Selection
┄┄┄┄┄┄┄┄┄┄

Car Harm
A refreshingly clear academic article in the Journal of Transport Geography (vol. 115, February 2024) by five authors from the UK and one from Germany summarizes car-related harm, including crashes, pollution, land use, and injustices worldwide. Rob Delahanty of CityNerd has prepared a well-crafted video reporting on and illustrating the findings of the article.
Key points made in this piece include:
1 in 34 deaths are caused by cars and automobility, with 1,670,000 deaths annually.
Cars and automobility have killed 60-80 million people since their invention.
Car harm will continue unless policies change.
The totality of the abstract of Car harm: A global review of automobility’s harm to people and the environment is worth quoting:
Despite the widespread harm caused by cars and automobility, governments, corporations, and individuals continue to facilitate it by expanding roads, manufacturing larger vehicles, and subsidising parking, electric cars, and resource extraction. This literature review synthesises the negative consequences of automobility, or car harm, which we have grouped into four categories: violence, ill health, social injustice, and environmental damage. We find that, since their invention, cars and automobility have killed 60–80 million people and injured at least 2 billion. Currently, 1 in 34 deaths are caused by automobility. Cars have exacerbated social inequities and damaged ecosystems in every global region, including in remote car-free places. While some people benefit from automobility, nearly everyone—whether or not they drive—is harmed by it. Slowing automobility's violence and pollution will be impracticable without the replacement of policies that encourage car harm with policies that reduce it. To that end, the paper briefly summarises interventions that are ready for implementation.

┄┄┄┄┄┄┄┄┄┄

Answer these questions from the car harm piece:
1. In which journal did the article appear?
2. Which four categories does the review use to group car harm?
3. How many people does the review say cars and automobility have injured since their invention?

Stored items
┄┄┄┄┄┄┄┄┄┄

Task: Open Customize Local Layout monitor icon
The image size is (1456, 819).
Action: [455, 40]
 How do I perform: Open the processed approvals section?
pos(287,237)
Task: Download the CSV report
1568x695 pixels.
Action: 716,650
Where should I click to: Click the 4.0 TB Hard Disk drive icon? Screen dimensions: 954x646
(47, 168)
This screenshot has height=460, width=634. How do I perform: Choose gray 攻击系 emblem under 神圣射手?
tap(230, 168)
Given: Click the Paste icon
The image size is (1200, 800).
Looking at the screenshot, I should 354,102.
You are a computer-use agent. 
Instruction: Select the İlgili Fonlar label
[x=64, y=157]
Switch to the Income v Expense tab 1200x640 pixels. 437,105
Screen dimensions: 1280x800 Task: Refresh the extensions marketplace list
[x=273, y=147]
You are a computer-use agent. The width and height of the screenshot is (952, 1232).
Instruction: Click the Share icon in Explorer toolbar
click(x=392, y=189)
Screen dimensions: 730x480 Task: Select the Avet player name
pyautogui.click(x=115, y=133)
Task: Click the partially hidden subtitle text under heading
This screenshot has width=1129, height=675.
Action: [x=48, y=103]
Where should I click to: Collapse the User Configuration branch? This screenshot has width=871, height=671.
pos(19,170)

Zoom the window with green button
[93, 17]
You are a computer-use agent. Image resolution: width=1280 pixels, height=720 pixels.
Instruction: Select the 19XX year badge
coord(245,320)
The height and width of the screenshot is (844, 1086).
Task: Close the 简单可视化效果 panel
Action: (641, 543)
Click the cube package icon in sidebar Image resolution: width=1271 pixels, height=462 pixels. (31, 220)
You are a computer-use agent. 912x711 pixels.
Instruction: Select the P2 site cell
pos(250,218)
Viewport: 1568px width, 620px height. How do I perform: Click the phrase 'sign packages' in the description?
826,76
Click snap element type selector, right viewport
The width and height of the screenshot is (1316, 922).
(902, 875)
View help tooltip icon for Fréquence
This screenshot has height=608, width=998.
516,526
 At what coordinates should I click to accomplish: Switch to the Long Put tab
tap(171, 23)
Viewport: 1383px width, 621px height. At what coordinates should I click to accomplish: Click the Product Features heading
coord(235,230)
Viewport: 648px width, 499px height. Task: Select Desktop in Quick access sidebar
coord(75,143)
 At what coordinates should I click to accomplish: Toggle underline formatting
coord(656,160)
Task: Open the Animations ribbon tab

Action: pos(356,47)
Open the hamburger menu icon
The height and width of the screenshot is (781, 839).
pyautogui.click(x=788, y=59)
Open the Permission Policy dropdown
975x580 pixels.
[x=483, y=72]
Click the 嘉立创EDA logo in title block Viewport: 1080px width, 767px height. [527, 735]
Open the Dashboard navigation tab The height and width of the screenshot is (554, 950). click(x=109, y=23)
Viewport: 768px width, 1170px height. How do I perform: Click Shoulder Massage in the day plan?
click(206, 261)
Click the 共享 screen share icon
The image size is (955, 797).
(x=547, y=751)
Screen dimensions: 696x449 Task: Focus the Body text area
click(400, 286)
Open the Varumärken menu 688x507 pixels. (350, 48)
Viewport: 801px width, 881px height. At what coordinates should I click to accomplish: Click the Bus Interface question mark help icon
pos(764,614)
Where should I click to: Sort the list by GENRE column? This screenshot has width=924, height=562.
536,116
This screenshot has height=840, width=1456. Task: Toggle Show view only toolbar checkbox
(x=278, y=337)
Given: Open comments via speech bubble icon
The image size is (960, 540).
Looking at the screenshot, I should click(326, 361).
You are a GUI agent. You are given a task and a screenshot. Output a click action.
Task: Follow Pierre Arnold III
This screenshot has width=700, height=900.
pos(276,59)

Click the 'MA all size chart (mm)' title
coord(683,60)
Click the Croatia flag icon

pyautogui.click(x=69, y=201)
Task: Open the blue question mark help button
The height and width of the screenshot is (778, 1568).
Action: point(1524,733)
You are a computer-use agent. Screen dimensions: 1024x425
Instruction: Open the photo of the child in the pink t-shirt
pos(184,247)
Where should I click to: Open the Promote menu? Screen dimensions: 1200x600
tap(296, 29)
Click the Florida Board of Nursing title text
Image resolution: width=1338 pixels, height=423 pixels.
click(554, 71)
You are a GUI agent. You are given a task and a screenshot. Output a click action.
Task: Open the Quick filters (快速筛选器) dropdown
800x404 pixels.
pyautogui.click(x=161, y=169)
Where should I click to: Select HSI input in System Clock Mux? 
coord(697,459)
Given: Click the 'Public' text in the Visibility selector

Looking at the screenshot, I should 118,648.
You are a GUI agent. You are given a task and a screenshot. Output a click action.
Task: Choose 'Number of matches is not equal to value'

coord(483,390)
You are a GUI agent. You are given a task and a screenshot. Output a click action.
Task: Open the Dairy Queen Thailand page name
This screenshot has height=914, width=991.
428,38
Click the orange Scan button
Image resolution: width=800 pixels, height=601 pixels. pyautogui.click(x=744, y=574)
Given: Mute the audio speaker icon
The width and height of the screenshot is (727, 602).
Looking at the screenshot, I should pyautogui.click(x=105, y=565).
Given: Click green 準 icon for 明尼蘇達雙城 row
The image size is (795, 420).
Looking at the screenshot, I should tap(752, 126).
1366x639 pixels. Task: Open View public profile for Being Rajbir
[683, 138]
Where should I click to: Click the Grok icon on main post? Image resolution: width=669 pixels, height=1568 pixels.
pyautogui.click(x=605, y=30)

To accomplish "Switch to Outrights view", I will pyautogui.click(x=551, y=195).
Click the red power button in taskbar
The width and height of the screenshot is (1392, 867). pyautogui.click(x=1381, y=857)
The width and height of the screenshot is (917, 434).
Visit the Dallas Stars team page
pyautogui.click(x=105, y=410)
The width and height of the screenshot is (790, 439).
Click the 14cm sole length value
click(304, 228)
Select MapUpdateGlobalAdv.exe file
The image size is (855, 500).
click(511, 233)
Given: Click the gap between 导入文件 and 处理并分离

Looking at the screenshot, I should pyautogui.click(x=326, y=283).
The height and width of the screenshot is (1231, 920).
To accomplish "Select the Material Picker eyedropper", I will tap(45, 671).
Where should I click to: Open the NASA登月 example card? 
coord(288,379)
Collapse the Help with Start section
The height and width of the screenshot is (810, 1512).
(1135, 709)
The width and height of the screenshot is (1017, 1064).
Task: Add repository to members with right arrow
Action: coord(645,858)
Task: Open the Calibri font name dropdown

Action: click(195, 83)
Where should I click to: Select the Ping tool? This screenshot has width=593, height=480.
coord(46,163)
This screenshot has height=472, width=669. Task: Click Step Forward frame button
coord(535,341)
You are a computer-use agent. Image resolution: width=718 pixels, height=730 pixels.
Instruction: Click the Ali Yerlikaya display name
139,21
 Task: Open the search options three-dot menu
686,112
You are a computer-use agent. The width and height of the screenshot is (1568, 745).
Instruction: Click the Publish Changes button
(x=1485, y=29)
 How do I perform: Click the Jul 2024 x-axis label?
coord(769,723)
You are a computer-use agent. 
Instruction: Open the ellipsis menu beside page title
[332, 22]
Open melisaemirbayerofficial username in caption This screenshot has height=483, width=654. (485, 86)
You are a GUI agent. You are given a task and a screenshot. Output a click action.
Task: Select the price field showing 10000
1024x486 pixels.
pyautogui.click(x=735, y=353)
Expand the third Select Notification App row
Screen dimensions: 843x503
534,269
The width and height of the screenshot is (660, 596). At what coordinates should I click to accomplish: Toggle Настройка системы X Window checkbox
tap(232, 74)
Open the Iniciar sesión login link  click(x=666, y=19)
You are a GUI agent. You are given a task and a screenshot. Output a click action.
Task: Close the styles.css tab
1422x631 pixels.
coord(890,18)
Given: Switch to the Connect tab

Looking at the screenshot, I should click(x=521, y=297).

┄┄┄┄┄┄┄┄┄┄

Task answer
1. The Journal of Transport Geography (vol. 115, February 2024).
2. Violence, ill health, social injustice, and environmental damage.
3. At least 2 billion.